My plans are not my own. I have wordly plans, dreams, hopes; but they are nothing if I don't give them up to God.
I am in a season of craving change. This is nothing new, as I am quite often changing things up because I get bored. So. Easily. But this change I am seeking is different. It has weighed heavy on my heart for sometime now. And yet, this is the first time I have brought it to God. These stirrings have made me quite anxious. Not anxious like a kid in a candy store {although maybe if I looked at it that way as God having some incredible things in store for me} but anxious fear, heavy, overwhelming fear. Which is why I am bringing this to you Lord.
Lord, I want you to lead me. I want to seek what you have planned out for me. Lord use me & let your will be done.

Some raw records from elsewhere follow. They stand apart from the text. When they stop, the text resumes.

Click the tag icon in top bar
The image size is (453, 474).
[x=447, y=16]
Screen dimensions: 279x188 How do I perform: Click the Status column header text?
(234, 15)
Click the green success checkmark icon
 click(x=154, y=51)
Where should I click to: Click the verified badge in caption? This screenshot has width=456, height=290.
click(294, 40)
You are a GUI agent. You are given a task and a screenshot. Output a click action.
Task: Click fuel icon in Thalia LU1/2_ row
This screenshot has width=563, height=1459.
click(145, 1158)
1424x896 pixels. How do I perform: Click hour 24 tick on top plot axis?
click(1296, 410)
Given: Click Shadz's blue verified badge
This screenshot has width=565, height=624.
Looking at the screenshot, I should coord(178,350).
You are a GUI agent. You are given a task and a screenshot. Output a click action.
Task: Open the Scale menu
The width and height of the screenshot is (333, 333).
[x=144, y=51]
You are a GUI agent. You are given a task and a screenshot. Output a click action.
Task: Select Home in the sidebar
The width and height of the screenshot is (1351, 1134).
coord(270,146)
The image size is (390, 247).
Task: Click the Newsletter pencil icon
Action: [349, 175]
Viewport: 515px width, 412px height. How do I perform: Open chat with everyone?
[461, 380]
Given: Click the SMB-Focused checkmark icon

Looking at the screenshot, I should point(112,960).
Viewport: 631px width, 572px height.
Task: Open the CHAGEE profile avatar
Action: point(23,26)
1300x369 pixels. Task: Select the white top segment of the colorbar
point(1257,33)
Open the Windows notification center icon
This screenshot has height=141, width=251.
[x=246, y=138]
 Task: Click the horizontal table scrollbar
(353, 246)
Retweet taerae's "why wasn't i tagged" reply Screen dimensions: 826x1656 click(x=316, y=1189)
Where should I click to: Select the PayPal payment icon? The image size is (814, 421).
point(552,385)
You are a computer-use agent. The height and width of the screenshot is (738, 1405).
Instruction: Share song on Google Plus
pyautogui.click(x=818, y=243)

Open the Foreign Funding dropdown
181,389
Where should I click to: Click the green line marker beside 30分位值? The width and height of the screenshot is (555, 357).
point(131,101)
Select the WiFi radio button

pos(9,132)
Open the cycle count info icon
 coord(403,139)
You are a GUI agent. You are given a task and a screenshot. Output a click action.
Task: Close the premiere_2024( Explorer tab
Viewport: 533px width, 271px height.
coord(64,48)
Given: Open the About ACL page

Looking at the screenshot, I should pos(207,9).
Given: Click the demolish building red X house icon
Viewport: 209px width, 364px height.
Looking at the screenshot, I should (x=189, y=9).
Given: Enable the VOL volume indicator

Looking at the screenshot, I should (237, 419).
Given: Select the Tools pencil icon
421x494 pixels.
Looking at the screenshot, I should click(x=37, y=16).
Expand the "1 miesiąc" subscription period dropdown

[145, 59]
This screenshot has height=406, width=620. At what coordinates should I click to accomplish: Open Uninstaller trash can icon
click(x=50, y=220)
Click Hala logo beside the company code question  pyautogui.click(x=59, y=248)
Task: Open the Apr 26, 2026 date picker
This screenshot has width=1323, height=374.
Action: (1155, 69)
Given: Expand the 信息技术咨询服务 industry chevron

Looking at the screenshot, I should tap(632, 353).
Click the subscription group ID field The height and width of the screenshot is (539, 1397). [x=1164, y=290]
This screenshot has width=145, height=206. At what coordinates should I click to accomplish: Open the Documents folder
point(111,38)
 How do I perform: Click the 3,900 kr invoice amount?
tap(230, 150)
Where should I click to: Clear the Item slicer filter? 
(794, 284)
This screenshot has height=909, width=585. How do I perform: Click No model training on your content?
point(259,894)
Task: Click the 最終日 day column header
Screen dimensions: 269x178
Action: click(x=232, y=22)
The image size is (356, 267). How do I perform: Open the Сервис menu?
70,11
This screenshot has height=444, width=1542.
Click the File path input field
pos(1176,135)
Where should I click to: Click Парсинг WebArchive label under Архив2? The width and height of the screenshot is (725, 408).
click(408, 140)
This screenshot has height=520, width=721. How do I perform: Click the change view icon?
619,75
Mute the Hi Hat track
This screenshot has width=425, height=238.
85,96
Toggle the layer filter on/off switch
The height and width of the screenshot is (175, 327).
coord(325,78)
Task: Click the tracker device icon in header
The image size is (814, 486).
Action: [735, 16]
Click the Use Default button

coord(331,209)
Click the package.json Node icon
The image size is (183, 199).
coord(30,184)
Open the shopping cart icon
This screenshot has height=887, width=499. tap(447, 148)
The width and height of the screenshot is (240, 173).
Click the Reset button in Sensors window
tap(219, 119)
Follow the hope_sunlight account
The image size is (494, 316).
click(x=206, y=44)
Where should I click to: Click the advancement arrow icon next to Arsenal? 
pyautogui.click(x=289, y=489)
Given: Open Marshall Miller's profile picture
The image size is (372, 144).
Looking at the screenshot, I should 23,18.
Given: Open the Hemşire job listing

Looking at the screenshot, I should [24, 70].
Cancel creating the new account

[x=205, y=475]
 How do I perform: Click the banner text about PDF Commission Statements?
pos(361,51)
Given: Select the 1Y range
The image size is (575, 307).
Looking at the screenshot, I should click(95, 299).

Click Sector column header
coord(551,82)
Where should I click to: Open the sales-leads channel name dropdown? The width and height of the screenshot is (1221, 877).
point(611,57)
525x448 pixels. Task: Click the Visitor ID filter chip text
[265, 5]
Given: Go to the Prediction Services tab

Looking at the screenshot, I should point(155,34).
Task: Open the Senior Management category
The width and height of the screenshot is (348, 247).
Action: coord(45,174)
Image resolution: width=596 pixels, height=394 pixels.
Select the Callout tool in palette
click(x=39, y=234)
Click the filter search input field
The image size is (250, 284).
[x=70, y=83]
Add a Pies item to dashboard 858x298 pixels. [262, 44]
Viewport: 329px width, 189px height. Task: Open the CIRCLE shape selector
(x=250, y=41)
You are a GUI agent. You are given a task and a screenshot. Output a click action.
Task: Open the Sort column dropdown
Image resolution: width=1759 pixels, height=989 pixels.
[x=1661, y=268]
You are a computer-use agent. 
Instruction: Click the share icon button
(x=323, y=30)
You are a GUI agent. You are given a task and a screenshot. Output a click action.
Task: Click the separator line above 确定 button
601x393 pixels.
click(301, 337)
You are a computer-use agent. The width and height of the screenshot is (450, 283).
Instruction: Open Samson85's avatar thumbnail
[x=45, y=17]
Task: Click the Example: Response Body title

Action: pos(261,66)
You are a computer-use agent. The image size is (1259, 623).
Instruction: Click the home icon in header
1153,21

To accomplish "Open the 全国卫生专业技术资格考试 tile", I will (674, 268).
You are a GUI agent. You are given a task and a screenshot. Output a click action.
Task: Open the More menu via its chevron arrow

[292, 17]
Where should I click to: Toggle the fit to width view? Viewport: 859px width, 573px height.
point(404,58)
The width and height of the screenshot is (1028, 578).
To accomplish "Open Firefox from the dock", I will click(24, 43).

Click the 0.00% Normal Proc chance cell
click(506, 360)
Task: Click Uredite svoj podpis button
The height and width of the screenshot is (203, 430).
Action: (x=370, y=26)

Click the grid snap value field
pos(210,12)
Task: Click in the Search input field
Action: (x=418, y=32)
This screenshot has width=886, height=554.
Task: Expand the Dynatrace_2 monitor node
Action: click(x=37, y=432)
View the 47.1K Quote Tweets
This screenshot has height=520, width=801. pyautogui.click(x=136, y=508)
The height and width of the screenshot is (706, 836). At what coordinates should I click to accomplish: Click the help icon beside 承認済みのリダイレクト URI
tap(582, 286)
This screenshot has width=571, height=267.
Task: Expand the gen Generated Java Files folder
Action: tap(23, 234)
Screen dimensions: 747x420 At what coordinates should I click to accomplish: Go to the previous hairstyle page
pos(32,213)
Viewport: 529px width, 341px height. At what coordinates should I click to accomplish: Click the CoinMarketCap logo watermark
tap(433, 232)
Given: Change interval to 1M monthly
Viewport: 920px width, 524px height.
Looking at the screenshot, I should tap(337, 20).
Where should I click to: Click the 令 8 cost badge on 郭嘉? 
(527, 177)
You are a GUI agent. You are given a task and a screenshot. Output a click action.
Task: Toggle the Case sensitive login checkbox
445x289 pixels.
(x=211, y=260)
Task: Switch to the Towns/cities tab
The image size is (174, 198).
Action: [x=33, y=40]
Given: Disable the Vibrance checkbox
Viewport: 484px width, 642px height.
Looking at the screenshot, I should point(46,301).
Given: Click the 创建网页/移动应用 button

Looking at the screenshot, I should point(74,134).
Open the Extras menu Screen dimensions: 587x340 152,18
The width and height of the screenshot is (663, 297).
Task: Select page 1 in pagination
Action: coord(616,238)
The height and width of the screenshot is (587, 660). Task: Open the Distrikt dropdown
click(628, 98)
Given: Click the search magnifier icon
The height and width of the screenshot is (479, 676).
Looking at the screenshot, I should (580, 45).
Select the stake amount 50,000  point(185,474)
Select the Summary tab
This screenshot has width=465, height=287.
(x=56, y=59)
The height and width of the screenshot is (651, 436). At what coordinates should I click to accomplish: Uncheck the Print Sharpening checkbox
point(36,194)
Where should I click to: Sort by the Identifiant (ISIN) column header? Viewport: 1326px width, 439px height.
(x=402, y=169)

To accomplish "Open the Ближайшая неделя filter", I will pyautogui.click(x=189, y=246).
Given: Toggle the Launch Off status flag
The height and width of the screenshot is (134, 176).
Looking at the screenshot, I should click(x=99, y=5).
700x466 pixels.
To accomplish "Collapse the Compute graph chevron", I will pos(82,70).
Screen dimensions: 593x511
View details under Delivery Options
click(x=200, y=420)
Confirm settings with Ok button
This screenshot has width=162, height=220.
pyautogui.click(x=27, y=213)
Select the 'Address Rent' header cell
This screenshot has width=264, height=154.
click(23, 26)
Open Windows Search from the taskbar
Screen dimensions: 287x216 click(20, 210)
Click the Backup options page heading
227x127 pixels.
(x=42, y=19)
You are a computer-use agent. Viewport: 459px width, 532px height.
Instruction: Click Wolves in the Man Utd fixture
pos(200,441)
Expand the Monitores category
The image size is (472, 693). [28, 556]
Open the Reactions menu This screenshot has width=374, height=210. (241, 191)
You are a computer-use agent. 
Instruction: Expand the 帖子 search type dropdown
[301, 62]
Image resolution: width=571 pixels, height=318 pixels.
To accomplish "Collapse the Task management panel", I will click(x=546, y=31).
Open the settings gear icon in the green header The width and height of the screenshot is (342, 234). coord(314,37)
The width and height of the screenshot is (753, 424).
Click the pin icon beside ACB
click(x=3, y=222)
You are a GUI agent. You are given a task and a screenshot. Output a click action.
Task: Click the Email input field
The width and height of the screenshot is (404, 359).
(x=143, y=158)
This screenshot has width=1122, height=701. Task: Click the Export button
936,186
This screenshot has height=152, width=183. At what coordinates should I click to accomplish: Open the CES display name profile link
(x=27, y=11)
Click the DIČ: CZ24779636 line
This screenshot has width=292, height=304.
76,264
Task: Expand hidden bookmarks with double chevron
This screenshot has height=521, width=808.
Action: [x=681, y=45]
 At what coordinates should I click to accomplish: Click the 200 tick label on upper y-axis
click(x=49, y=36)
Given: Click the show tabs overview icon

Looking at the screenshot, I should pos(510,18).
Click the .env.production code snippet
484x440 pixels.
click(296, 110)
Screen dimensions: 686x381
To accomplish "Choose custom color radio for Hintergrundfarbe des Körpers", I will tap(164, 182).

My heart aches for what is happening in our world, in our country, in my province, and in my town. My soul is in pain worrying how I am going to raise my tribe to be God-fearing & God-following people.
WHO AM I?
I want God to unlock my heart and show me who I am and what His purpose is for me. I want to be doing something to make a difference in a falling apart earth. Right now, I think that is just raising these little people. And until God tells me otherwise, that is what I will do. I will wait. I will pray. I will seek. HIM.
Thank you Lord for creating me. Thank you for loving me unconditionally. Thank you God.
My plans are not my own. I give it all to You.